===== Article =====
# .22 blanks vs. Hilti powder carts ?



## Roadking (Oct 8, 2009)

This may be a weird question, but I'd really like to know;
The old Hilti (and Remington, Bostich, Ramset, etc.) .22 "powerloads" for nail guns specifically state "NOT FOR USE IN FIREARMS".
Is this a simple legal disclaimer or are the loads more powerful? or...?
Main reason I ask is that I have a bunch (read...found when cleaning out the old garage), and finding blanks for scaring off the crows, etc. around here is tough and pricey. If they could be used as blanks, it would make me a happy fellow.
The scale is from 1 to 12, and the majority of the ones I re-found are in the 2 to 6 range.
Any and all input is appreciated.

Matt

last minute add on...I prefer blanks so there is not an errant hunk of lead flying around when not aiming at a specific target.


----------



## Explorer (Dec 2, 2003)

Years ago I used them as blanks in a single shot 22 rifle . Don't remember the brand, but most likely Ramset. No problems as there isn't any back pressure.


----------



## Roadking (Oct 8, 2009)

Thanks Explorer, sort of what I thought I remembered as a kid...a bit louder than a typical blank, but a blank none the less.


Matt


----------



## Explorer (Dec 2, 2003)
=====
[Required tasks]
**A.** Rename "crows" as "starlings" in the passage of the thread on nail-gun powerloads starting at "# .22 blanks" and ending at "to 6 range.".
**B.** Please condense the paragraph of the thread on nail-gun powerloads that begins "Main reason I ask" into two shorter sentences that keep its main facts.
**C.** Extend the thread on nail-gun powerloads from the point where it stops.
The data placed after the thread on nail-gun powerloads have no part in any of this work.
===== Information shown =====
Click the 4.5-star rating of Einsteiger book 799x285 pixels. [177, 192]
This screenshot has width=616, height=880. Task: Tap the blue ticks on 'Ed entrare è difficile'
=====
[Replies]
**A.**
# .22 blanks vs. Hilti powder carts ?



## Roadking (Oct 8, 2009)

This may be a weird question, but I'd really like to know;
The old Hilti (and Remington, Bostich, Ramset, etc.) .22 "powerloads" for nail guns specifically state "NOT FOR USE IN FIREARMS".
Is this a simple legal disclaimer or are the loads more powerful? or...?
Main reason I ask is that I have a bunch (read...found when cleaning out the old garage), and finding blanks for scaring off the starlings, etc. around here is tough and pricey. If they could be used as blanks, it would make me a happy fellow.
The scale is from 1 to 12, and the majority of the ones I re-found are in the 2 to 6 range.

**B.** The poster has a supply of these loads, found while cleaning out an old garage. Blanks for scaring off crows are hard to find locally and expensive, so being able to use the loads as blanks would make the poster happy.

**C.**
A lot louder!


----------



## MattyD (Nov 22, 2010)

-Yeah, no recoil since there isn't a bullet to create back pressure. If you use a semi-auto don't expect it to cycle the action. But you can still eject the spent casing by hand.

L8R,
Matt


----------



## Chuck R. (Apr 24, 2008)

We use them all the time in blank pistols and dummy launchers for dog training. Zero ill effects so far.

Chuck


----------



## Pops2 (Jan 27, 2003)

there was also a rifle on the market at one time that used blanks to propel pellets at crazy high velocities


----------



## JPiantedosi (Apr 23, 2012)

Chuck R. said:


> We use them all the time in blank pistols and dummy launchers for dog training. Zero ill effects so far.
> 
> Chuck


Ive used them in a pinch for competition with bird dogs, though I prefer 209primers.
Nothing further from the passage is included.